Software Engineering Group

News

  • Prof. George Spanoudakis joins programme committee for Esorics 2010 - the leading European conference on systems security.

  • Prof. George Spanoudakis joins the programme committee of the 8th Inetrnational IEEE Conference on Web Services - the leading international conference on web services.

  • Software Requirements Engineering Dr. Andrea Zisman has been invited to speak at the IFIP working group 2.9 - Software Requirements Engineering to be held in San Diego in February 2010.

  • Dr. Christos Kloukinas joins the Programme Committee for the IASTED International Conference on Software Engineering (SE 2010)
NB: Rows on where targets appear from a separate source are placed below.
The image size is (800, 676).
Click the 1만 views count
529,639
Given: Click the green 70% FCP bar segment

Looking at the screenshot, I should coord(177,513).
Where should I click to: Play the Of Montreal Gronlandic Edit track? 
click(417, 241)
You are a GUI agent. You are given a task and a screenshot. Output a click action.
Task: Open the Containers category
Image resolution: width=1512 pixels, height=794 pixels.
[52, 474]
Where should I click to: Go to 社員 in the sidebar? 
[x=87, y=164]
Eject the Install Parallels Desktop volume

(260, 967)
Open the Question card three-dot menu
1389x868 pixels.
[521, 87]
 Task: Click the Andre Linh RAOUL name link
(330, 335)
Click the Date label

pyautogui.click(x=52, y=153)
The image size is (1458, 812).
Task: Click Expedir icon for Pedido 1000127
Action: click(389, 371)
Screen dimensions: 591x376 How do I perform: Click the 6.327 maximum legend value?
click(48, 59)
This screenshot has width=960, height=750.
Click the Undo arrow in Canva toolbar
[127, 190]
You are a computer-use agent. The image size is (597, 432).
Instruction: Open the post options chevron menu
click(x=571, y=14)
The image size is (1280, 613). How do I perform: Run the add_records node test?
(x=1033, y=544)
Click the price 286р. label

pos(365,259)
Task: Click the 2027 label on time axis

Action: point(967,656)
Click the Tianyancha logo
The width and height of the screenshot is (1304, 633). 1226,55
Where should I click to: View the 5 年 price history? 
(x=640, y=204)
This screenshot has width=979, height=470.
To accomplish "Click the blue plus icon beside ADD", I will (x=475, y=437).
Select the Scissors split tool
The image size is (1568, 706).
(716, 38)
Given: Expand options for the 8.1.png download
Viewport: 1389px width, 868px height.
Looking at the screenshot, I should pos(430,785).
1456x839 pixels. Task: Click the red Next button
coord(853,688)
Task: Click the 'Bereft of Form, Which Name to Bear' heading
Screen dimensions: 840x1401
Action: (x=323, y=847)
  • Prof. George Spanoudakis joins the programme committee of the 3rd International IEEE Conference on Cloud Computing

    Overview

    The group focuses on the engineering and provision of complex software systems as part of broader socio-technical systems, structures and activities. The activities of the group are concerned with both the processes that need to be deployed in order to develop and manage the provision of software systems in ways that can effectively address the interests and requirements of different types of stakeholders (e.g. system providers, developers, users, regulators etc), and the artefacts (models) that need to be constructed in order to facilitate the understanding, analysis, verification, acceptance and effective long term management of software systems.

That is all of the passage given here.